» JOB
Continue the essay on Lancelot and Guinevere from where it stops.

-- START PASSAGE TO READ --

Lancelot & Guinevere: The Problem with Pedestals



Imagine that you are a proud chieftain of a strong and brave band of people, and you are married to a beautiful and virtuous woman who brings you honor and power among your tribe as well as other peoples. You love her, but you must often be away, fighting to keep your land safe. Thankfully, your bravest, most valiant warrior is sworn to protect her, and he often stays to protect her while you are at war. You are thankful for his service in this capacity.

But you wonder, while you are away … he is doing your duty; protecting your wife … what other of your duties might he be fulfilling with her?

It must have been a deep and serious worry for the ancient chieftains, to be set in such stories: The thought that your right-hand man would seduce your wife’s affections in your absence.
Chivalry was a common-sense, intelligent system in Medieval times, as far as women were concerned. Knights were sworn to protect all women, and usually had a certain woman they considered their patroness or special love. As far as Lancelot went, Guinevere was his queen, and the lady he was sworn to protect above all other women. In theory and in line with the ideals of courtly love, this was appropriate, and besides being a service to his king and queen it was a testament to his honor, since courtly love wasn’t necessarily consummated, and Lancelot was notably pure.

We begin to see cracks in the courtly love model when we realize that Lancelot, although rescuing many attractive young women (all apparently willing to take a relationship to whatever level he desired), never showed an interest in them romantically. Always he references Guinevere when turning down young women. She is the only woman he loves, and in the courtly love model this was all right, since his love might be sparked by her honor and virtue, and not lust.


The ancient chieftains would have had less cause to worry about the knight + queen dynamic if their right-hand man had a lover in court that would be taking his mind off anything improper concerning the queen. He might be protecting the queen, watching the queen, and spending his days beside the queen, but the king could be secure in the knowledge that his nights were spent in a whole different bed. If Lancelot had been lying with another woman – other women, King Arthur wouldn’t have had cause to worry about his devotion to Guinevere. As it is, we don’t read that King Arthur worried too much about it anyway. He knew his queen, and his chief knight, and they were both pure and virtuous people. Right? Right??

Well, yeah … up to a certain point. Lancelot pulled a little stunt that I personally like to call ‘pedestalizing.’ He raised Guinevere to the level of a saint or a goddess – the spirit of all feminine virtues wrapped in a very pretty package. In his mind, Guinevere was the ultimate – the only – woman. As far as courtly love was concerned, that was great. In fact, it was an ideal relationship between a knight and his lady that was most likely not historically accurate. Lancelot, as a knight who could never consummate with his lady, was exhibiting a perfectly pure adoration that would be ultimately admirable.

-- END PASSAGE TO READ --
-- START GIVEN MATERIAL --

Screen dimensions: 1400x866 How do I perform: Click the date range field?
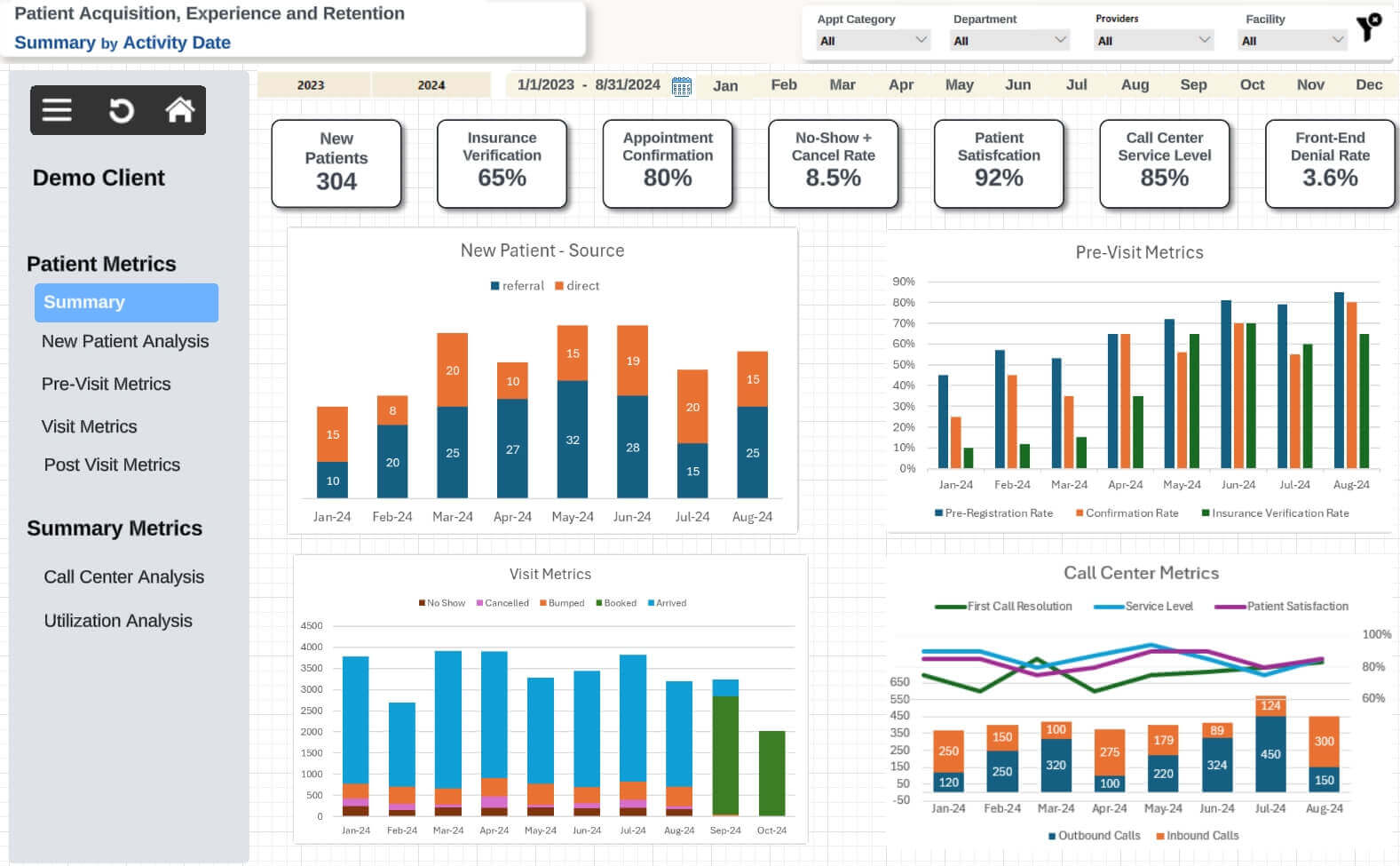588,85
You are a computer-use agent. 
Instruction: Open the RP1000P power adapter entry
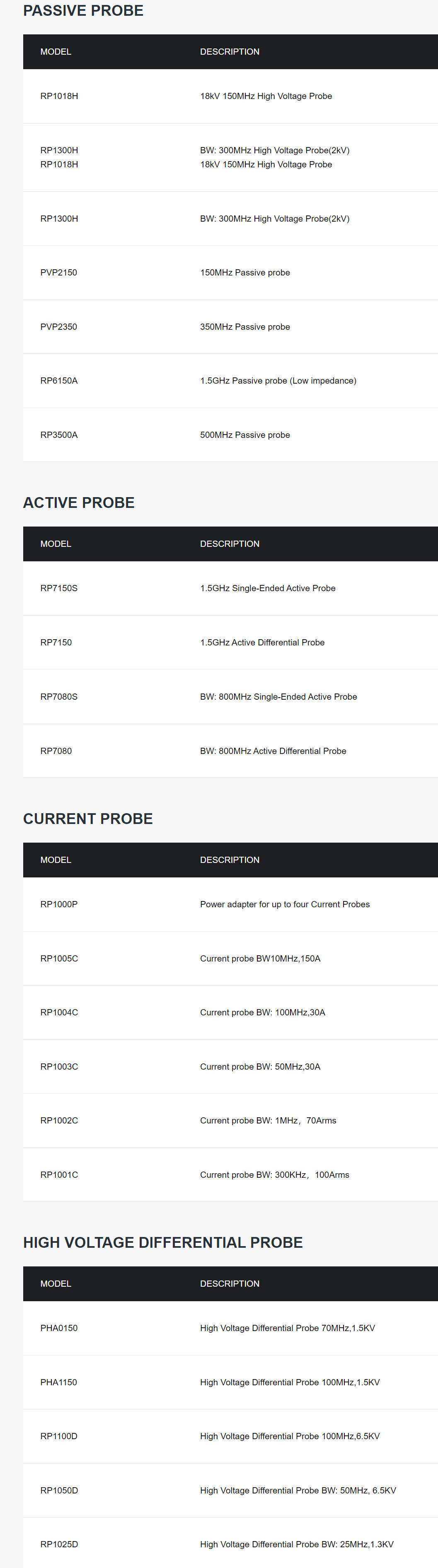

-- END GIVEN MATERIAL --

» EXERCISE RESULT
The problem with pedestals, though, and with the constant desire of an unattainable object, is that you eventually start imagining every possible way to attain that unattainable object. Your feet will start on a path toward the thing that your eyes are constantly watching. It’s simple human nature.
Here’s some passages from The Acts of King Arthur and His Noble Knights, which is a version by John Steinbeck, taken from Thomas Malory and other sources.

She (Guinevere) swept from the room with proud and powerful steps, and the little breeze she made in the still air carried a strange scent to Lancelot, a perfume which sent a shivering excitement coursing through his body. It was an odor he did not, could not, know, for it was the smell of Guinevere distilled by her own skin. And as she passed through the door and descended the steps, he saw himself leap up and follow her, although he did not move. And when she was gone the room was bleak and the glory was gone from it, and Sir Lancelot was dog-weary, tired almost to weeping.
Here Lancelot reports and discusses his mission further with King Arthur, before leaving for the night.
…………………………. ‘As he came to the level of the next landing Guinevere issued silently from a darkened entrance. He could see her in the thin light from the arrow slit. She took his arm and led him to her dark chamber and closed the oaken door.
“A strange thing happened,” she said softly. “When I left you, I thought you followed me. I was so sure of it I did not even look around to verify it. You were there behind me. And when I came to my own door, I said good night to you, so certain I was that you were there.”
He could see her outline in the dark and smell the scent which was herself. “My lady,” he said, “when you left the room, I saw myself follow you as though I were another person looking on.”
Their bodies locked together as though a trap had sprung. Their mouths met and each devoured the other. Each frantic heartbeat at the walls of ribs trying to get to the other until their held breaths burst out and Lancelot, dizzied, found the door and blundered down the stairs.
And he was weeping bitterly.

Two people clearly in passionate love with each other, connected by a spiritual bond of mythical proportion, right? Yeah, maybe. But Lancelot is weeping because he understands the depth of the betrayal he is committing.

No depth of passion excuses the cuckolding of a king.

A king is representative of his country. In the old days, the king was addressed as if he were the country itself. Besides, Arthur was Lancelot’s friend, and a trusting friend, unsuspicious of any wrongdoing. Lancelot cucks the king, and he cucks the country in the process, as well as committing betrayal against the trust that his friend had placed in him. The repercussion of this passionate adulterous coupling is a legitimate, actual division of the kingdom.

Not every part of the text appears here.